In this study, we propose a numerical model to simulate the FDM 3D deposition process of PLA/GNPs nanocomposite in the process by computation fluid dynamics (CFD) paradigm. The numerical simulation of the FDM process involves the flow of molten material and free surface movements, an appropriate rheological model was used to represent the viscosity of printing material and the heat transfer between the filament and the surrounding air. The numerical model allows us to predict the cross-sectional morphology and dimension of FDM filament under different process parameters, and investigate the effect of process parameters on mechanical property of FDM printed samples.

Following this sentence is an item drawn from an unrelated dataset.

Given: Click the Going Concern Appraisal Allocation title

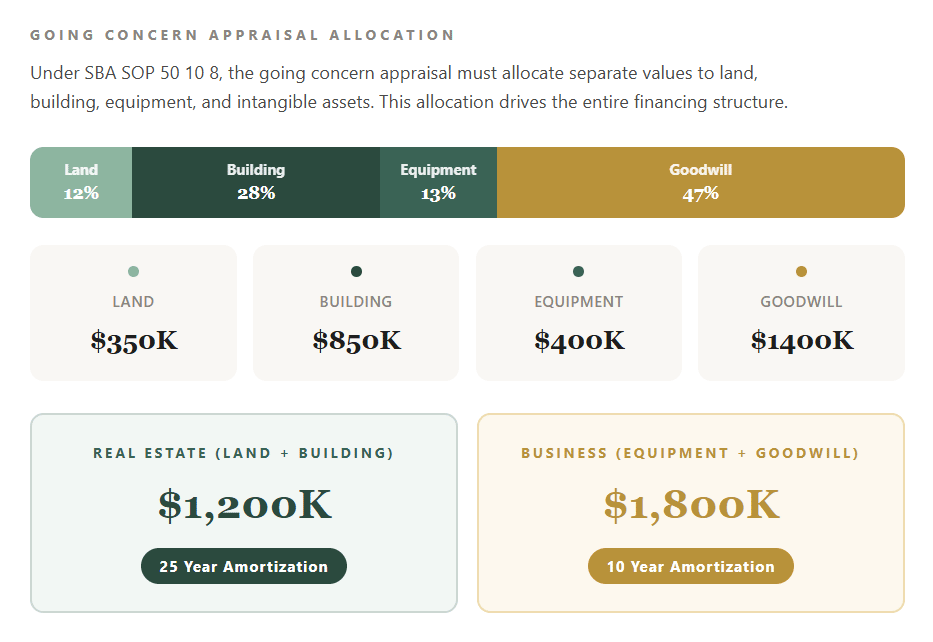Looking at the screenshot, I should point(243,35).
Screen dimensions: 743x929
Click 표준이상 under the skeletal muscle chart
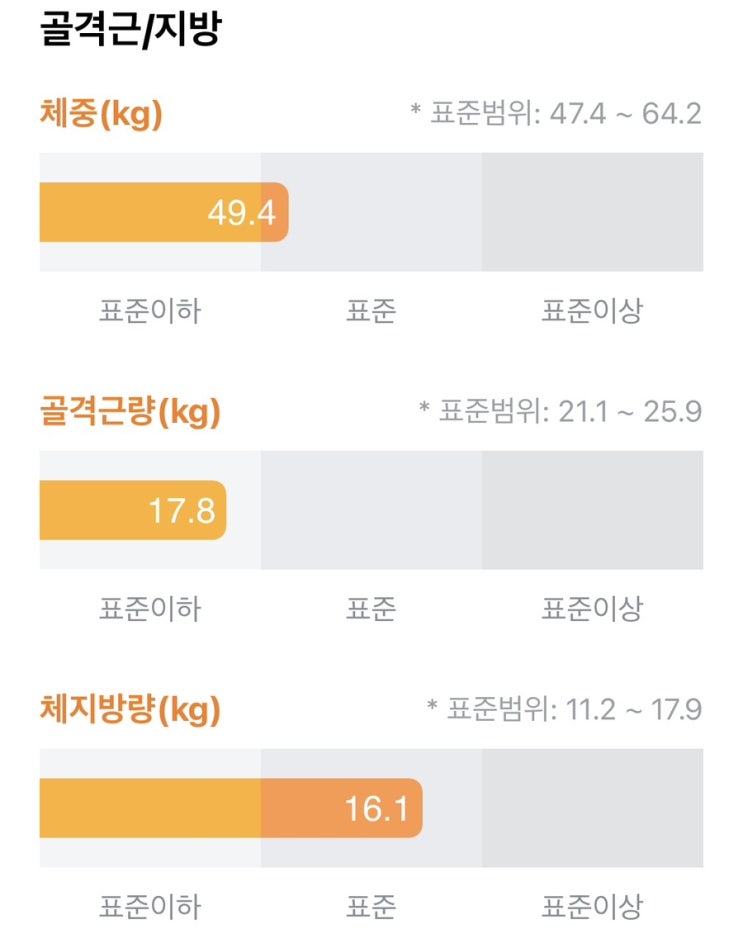[x=592, y=609]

The proposed numerical model fully simulated the deposition process of the fused filament and accurately calculated the size and shape of the solidified filament. Both the numerical simulation and experiment results show that the cross-section of the deposited PLA/GNPs nanocomposite filament is almost cylindrical at low nozzle temperature and high nozzle velocity, while a flat cuboid with rounded edges under the condition of high nozzle temperature and low nozzle velocity. The decrease in thickness and the increase in width of the deposited filament caused by the increase of nozzle temperature and decrease of nozzle velocity, the width of the deposited filament decreased by10.5% and the thickness increased by 24.7%. In addition, the experimental results indicate that with the nozzle temperature increased from 180 °C to 220 °C and the nozzle velocity increase from 30 mm/s to 50 mm/s, the tensile of the printed PLA/GNPs specimen increased by 18.6%. Moreover, the nozzle temperature has a more sensitive and significant effect on the strength of printed PLA/GNPs specimens than the nozzle speed. Both nozzle velocity and nozzle temperature have significant effects on the dimensional accuracy of the printed PLA/GNPs specimens. With the decrease of nozzle velocity and temperature, the printing accuracy of printed PLA/GNPs specimens improved. The dimensional standard deviation of printed specimens decreased by 52.2%, 62.7%, and 68.3% in the X, Y, and Z direction, respectively.